I have six months of living expenses saved in my savings account in addition to the $90k and have no debt. I'm currently renting a home and don't plan on purchasing another one any time soon.
I know I need to open an IRA as soon as possible. I'll fully fund it this year and probably do monthly payments next year.
I'm deciding what to do with the $90k for the best return for the future. With 20 to 25 years left till retirement I feel comfortable being somewhat aggressive with it. I should be able to afford to invest another $500 per month in addition to my future IRA contributions.
My parents want me to go with their Edward Jones guy but after reading threads here and online I know that is not the way to go. I'm leaning towards Vanguard.

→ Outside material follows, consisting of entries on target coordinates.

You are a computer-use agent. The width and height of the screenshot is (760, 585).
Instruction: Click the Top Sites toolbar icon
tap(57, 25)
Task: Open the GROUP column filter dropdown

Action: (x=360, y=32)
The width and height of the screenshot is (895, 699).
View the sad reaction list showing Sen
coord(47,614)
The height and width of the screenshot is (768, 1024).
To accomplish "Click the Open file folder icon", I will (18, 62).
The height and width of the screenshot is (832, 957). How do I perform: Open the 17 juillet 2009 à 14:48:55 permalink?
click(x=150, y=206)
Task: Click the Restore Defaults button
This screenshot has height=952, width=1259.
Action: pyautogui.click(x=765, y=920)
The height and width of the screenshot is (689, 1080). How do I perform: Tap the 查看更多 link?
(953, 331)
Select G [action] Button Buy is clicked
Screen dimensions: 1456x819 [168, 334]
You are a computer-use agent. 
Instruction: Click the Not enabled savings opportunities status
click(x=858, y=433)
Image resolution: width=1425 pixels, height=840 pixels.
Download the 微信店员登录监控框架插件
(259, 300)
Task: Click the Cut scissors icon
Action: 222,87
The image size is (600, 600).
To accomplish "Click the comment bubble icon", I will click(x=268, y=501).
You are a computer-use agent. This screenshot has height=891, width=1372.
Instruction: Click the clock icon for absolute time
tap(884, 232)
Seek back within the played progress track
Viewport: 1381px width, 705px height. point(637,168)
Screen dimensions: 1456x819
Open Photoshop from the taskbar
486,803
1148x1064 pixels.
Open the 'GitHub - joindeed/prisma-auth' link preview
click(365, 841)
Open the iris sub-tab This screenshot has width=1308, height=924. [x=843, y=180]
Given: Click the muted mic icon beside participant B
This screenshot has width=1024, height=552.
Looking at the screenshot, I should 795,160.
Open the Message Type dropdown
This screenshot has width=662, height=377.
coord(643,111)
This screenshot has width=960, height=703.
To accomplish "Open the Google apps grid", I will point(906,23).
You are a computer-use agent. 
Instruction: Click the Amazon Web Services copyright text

Thanks for any suggestions.
Audrey
I agree with you. Go with Vanguard.
There is more than one good option.
I personally like Vanguard Wellington. 2/3 stocks 1/3 bonds (strictly investment grade--no junk bonds). Good returns, and like all Vanguard Funds, very low expenses. You can use it for both your IRA and your taxable account. If you invest $50,000 in the fund, it has an expense ratio of .16%...which is in the neighborhood of what they charge for their index funds.
20 year returns for Wellington (8.16% annualized for the more expensive share class) are slightly better than for their S&P 500 Index fund (7.38% for their super cheap "institutional" share class), with much less volatility. We certainly can't guarantee the next 20 years will be like the previous 20, but even if it trails the S&P 500 somewhat, it still has a better "sleep at night" factor.